§ Problem statement:
Count the lines in the items below that contain the string "Task", treating uppercase and lowercase as different, and reply with that number alone.

§ Data shown:

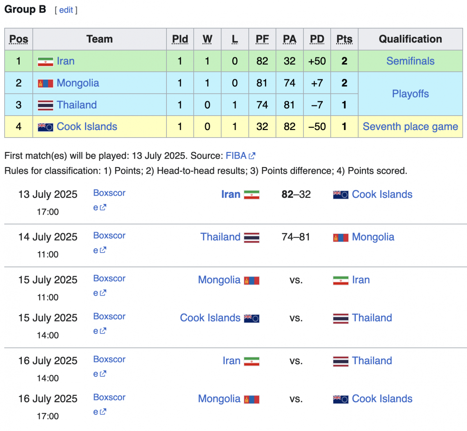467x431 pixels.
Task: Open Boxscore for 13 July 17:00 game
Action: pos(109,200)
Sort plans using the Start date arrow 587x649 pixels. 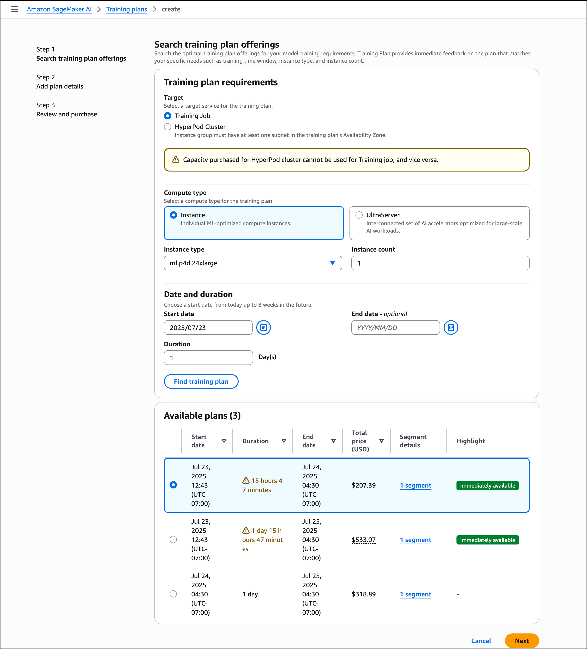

--

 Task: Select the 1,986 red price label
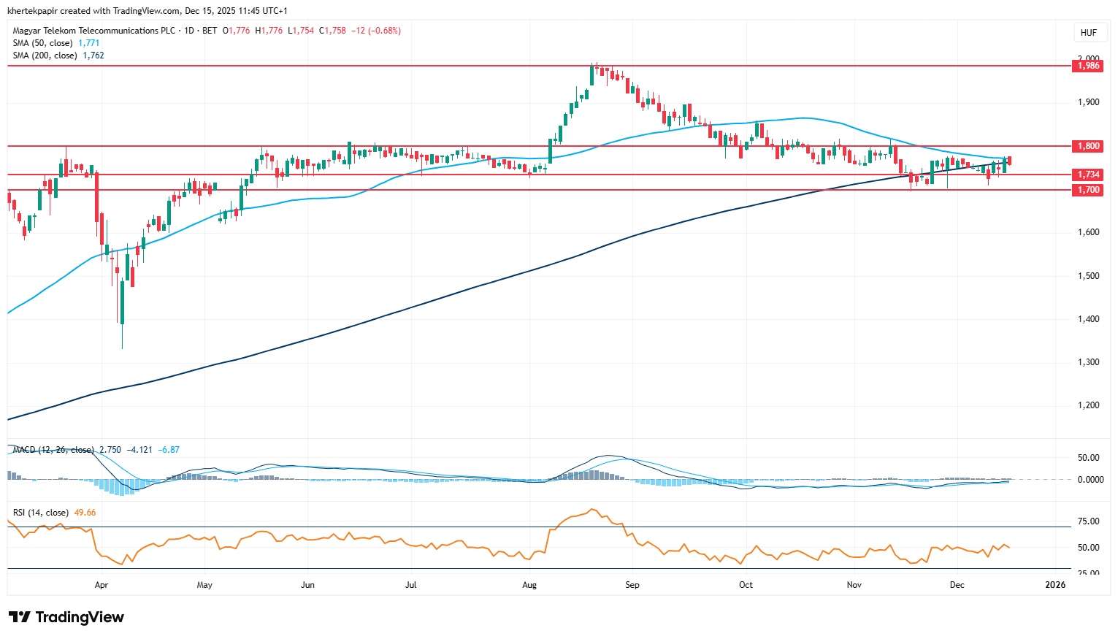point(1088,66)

§ Result:
2